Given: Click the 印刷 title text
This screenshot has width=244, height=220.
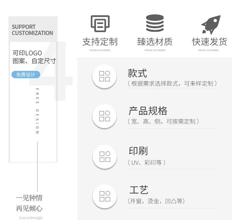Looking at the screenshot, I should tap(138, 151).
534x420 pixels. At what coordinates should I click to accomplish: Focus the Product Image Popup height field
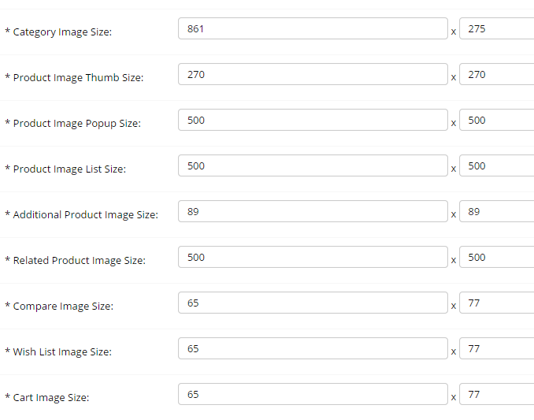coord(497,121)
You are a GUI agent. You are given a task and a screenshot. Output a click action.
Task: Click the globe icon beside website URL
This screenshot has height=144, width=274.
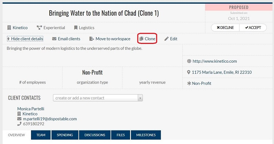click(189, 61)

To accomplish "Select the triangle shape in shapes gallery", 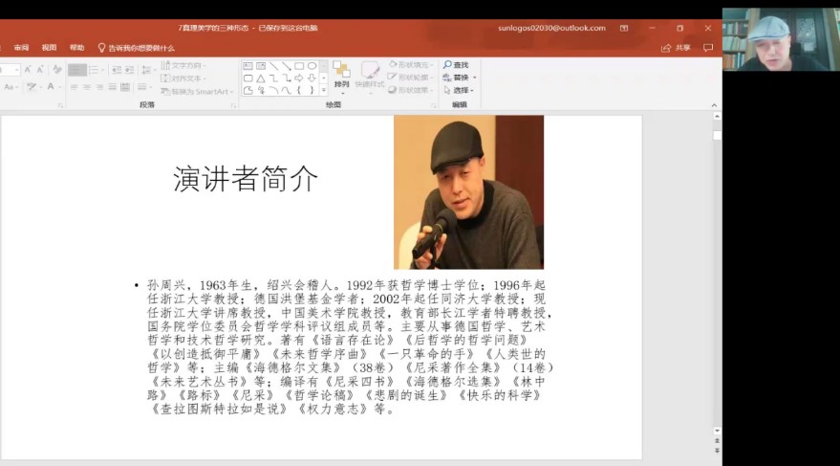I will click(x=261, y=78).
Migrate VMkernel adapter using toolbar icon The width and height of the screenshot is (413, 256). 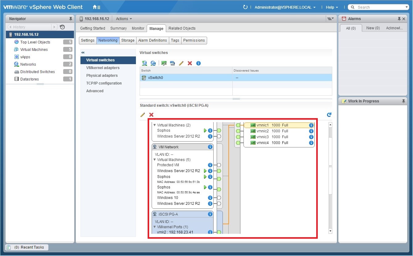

What the task requires >>
Please transcribe exactly the lines from the start of the records through the line containing "You are a GUI", leaving the pictures out.

Worked solution >>
Given: Click the 印刷 title text
This screenshot has width=244, height=220.
Looking at the screenshot, I should tap(138, 151).
534x420 pixels. At what coordinates should I click to accomplish: Focus the Product Image Popup height field
coord(497,121)
You are a GUI agent. You are given a task and a screenshot. Output a click action.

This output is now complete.